By 2011, Seven teams that had previously competed in the American National Rugby League, the United States' established rugby league organization and recognized governing body for the sport, announced they were breaking with the AMNRL to form a new league. The stated reason for the split was dissatisfaction with the governance of the AMNRL; the departing teams were unhappy with the lack of club involvement in the league's decision making, and the new league was founded with the principle of including its member clubs in its administration, thus creating the USA Rugby League after the 2011 season.

== USA Rugby League Champions ==
In 2014, the United States Association of Rugby League became to undisputed top-level national after the American National Rugby League folded and the Rugby League European Federation and the Rugby League International Federation gave the USA Rugby League member status. The league began its rivalry with the former by beginning its inaugural in 2011.

For the first three seasons, the USA Rugby League was a single-division competition. In 2014, the teams were split into two conferences and three divisions.

The competition is now structured into four regional leagues across the East and West Conferences. Winners of each league advance to their respective conference final before the winners of each facing each other in the Grand Final.

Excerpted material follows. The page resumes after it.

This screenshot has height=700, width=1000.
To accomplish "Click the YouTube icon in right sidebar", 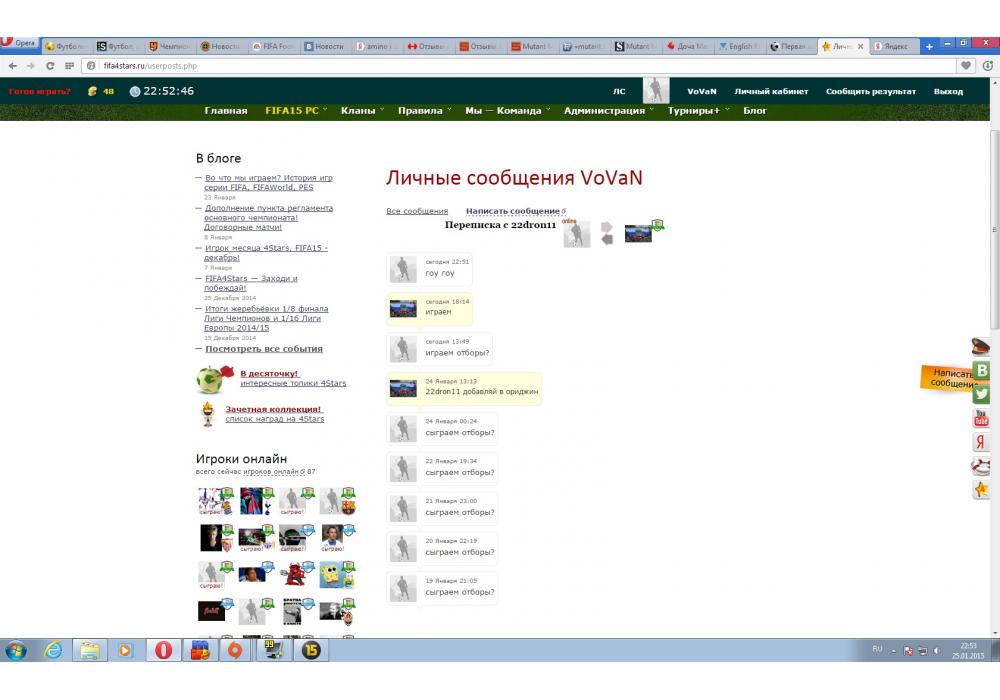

USA Rugby League Grand Final History
| Year | Champions | Final score | Runners-up | Minor Premiers |
| 2011 | Philadelphia Fight | 28–26 | New Haven Warriors | Jacksonville Axemen |
| 2012 | Jacksonville Axemen | 28–22 | Boston 13s | Jacksonville Axemen |
| 2013 | Philadelphia Fight | 28–22 | Jacksonville Axemen | Philadelphia Fight |
| 2014 | Philadelphia Fight | 30–18 | Jacksonville Axemen | Philadelphia Fight |
| 2015 | Boston 13s | 44–12 | Atlanta Rhinos | Philadelphia Fight |
| 2016 | Philadelphia Fight | 42–20 | Jacksonville Axemen | Philadelphia Fight |
| 2017 | Atlanta Rhinos | 32–18 | New York Knights | New York Knights |
| 2018 | Jacksonville Axemen | 56–16 | Brooklyn Kings | Jacksonville Axemen |
| 2019 | Brooklyn Kings | 12–6 | Jacksonville Axemen | Brooklyn Kings |
| 2020 | Not held due to COVID-19 |  |  |  |
| 2021 | Tampa Mayhem | 60–10 | Delaware Black Foxes | Jacksonville Axemen |
| 2022 | Jacksonville Axemen | 36–12 | Tampa Mayhem | Jacksonville Axemen |
| 2023 | Santa Rosa Dead Pelicans | 20–16 | Jacksonville Axemen | Not awarded. Regional titles awarded instead |
| 2024 | DC Cavalry | Walkover | Provo Broncos |
| 2025 | Brooklyn Kings | 34–18 | Jacksonville Axemen |
| 2026 | Tampa Mayhem | 30–26 | Los Angeles Roosters |

== Overall Championship Title Count ==

| Club | Years active | USA Rugby League titles | AMNRL titles | Total Number of Titles |
|---|---|---|---|---|
| Glen Mills Bulls | 1998-2013 |  | 1998-2001, 2004, 2005 | 6 |
| Jacksonville Axemen | 2006- | 2012, 2018, 2022 | 2010 | 4 |
| Connecticut Wildcats | 2003-2015 |  | 2003, 2006, 2007, 2013 | 4 |
| New York Knights | 1998- |  | 2002, 2009, 2011, 2012 | 4 |
| Philadelphia Fight | 1998-2019 | 2011, 2013, 2014, 2016 |  | 4 |
| Tampa Mayhem | 2014- | 2021, 2026 |  | 2 |
| Brooklyn Kings | 2014- | 2019, 2025 |  | 2 |
| DC Cavalry | 2021- | 2024 |  | 1 |
| Santa Rosa Dead Pelicans | 2021- | 2023 |  | 1 |
| Atlanta Rhinos | 2014- | 2017 |  | 1 |
| Boston 13s | 2009- | 2015 |  | 1 |

The clubs in italics are no longer active in the league.